I realize that in a political primary one must court the party base, especially in states where one registers by party affiliation - Virginia does not have such registration - but some where along the line there needs to be some remote consciousness that what is said in the primary contest will come back to haunt in the general election. Today's GOP has forgotten this simple rule of politics. Instead, demagoguery runs rampant and as the 2016 GOP presidential nomination contestants prostitute themselves in the foulest of ways to the Christofascist and white supremacist elements of the party base (increasingly, these elements appear to be one and the same). As I have noted over and over again, the GOP establishment created a Frankenstein monster when it cynically welcomed Christofascists into the party for the purpose of short term electoral gains. Now, that monster has broken loose and seemingly cannot be killed. Rather than trying to kill the monster r at lease rein it in, now the GOP candidates have joined in its rampage. As a piece in the Washington Post takes note, this may come back to truly haunt the GOP. Here are highlights:
[Some] Republicans worry that the image of these early months will last. “This year is different, and what is happening now is leaving a searing impression,” said Peter Wehner, who headed the White House Office of Strategic Initiatives under President George W. Bush. “This is toxic for the Republican Party — potentially lethal for it.”My response to Ms.Hunsbergerof Urbana, Ohio, as to why people would turn their backs on Christians is simple: conservative Christians have made it very clear that they are selfish, hate-filled people who want to trample on the rights of others. Perhaps she needs to take a good look at herself in the mirror and do some serious self-examination.

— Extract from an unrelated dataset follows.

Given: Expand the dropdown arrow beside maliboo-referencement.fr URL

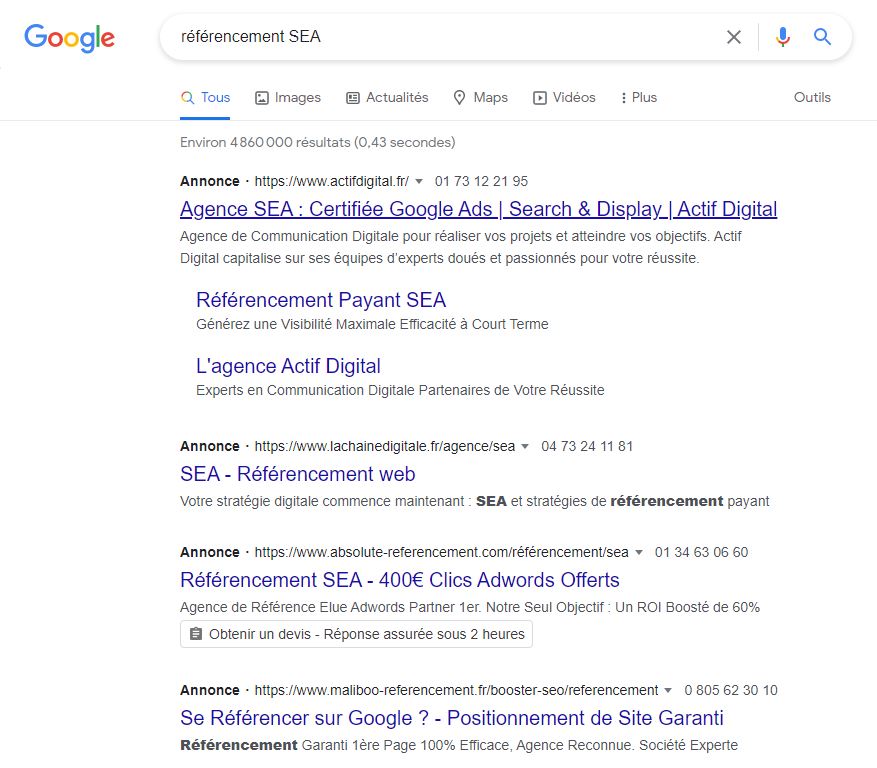Looking at the screenshot, I should point(668,691).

The leading candidates, Wehner added, are “sending a message in bright, Trump-like lights to nonwhite voters that they are not welcome.”

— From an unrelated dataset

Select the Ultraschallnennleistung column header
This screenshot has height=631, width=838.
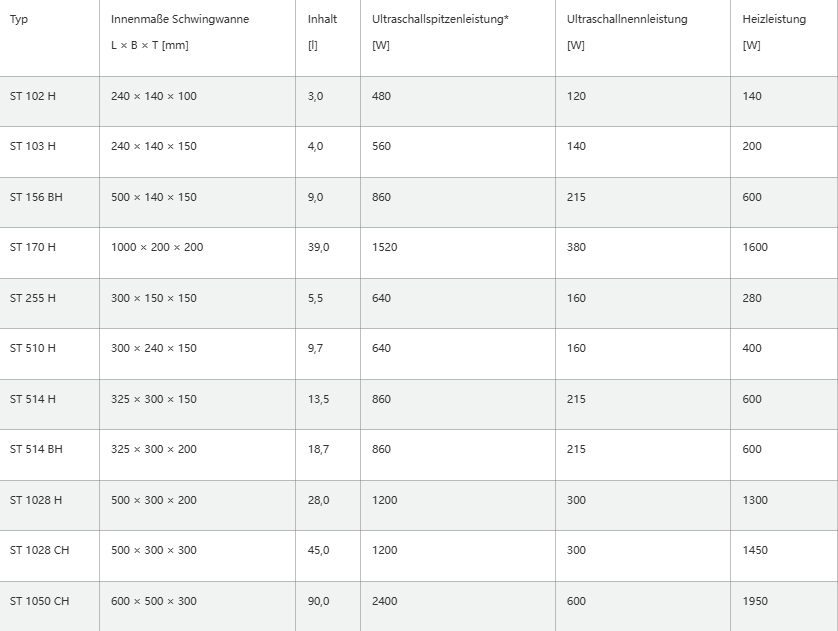point(627,19)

In 2012, the GOP alienated Latino voters when nominee Mitt Romney said he favored “self-deportation,” the idea of making life so difficult for illegal immigrants that they would leave on their own. Romney got 27 percent of the Hispanic vote, a dismal showing compared with the 44 percent Bush received in 2004.
But today, some candidates are talking about far harsher immigration measures. Trump has said he would forcibly deport the estimated 11 million people who are in the country illegally, and a number of GOP contenders have spoken in favor of ending the constitutional provision granting citizenship to anyone who is born in this country.Some Republicans have lamented much of this year’s inflammatory rhetoric as selective, politically expedient readings of the Constitution.
“We often use the Constitution the way we do the Bible. We treat it like a buffet line. We take what we like, and we leave the rest behind,” said former Oklahoma congressman J.C. Watts, who supports Sen. Rand Paul (Ky.) for the Republican nomination.
Others decry what they say are assaults on religious liberty with respect to those whose beliefs run counter to the Supreme Court’s recent decision legalizing same-sex marriage. Yet some of the same GOP figures would disregard the fact that the Constitution does not allow a religious test of people who run for president.
[T]he chief dynamic that has driven the fight for the nomination is a current of anger in the GOP base, aimed at what many see as unsettling cultural and political changes and a party establishment that they believe has failed them.
“Many in the GOP have gotten more and more angry during the Obama years, and the conservative media environment has gotten more shrill and less reasonable,” said Matthew Dowd, a top strategist in Bush’s 2004 reelection campaign. “In addition, conservatives have seen more of their traditional institutions under attack, and their version of America going away.”
That was the view expressed Tuesday by Ruth Hunsberger of Urbana, Ohio, after Carson’s rally in Cedarville: “How could it come to the point that people would turn their backs on Christians? Everything has eroded so badly. And it has just come so quickly.”
After Romney’s loss in 2012, the Republican establishment responded by changing the mechanics of how it picks a nominee, including fewer debates and a more compressed calendar of primaries and caucuses.
But GOP leaders did little to address the rage that was roiling their base and that had fueled the rise of anti-establishment forces such as the tea party movement.
“They didn’t deal with the fundamental problem, which was their voters,” Dowd said. “They picked process over people.”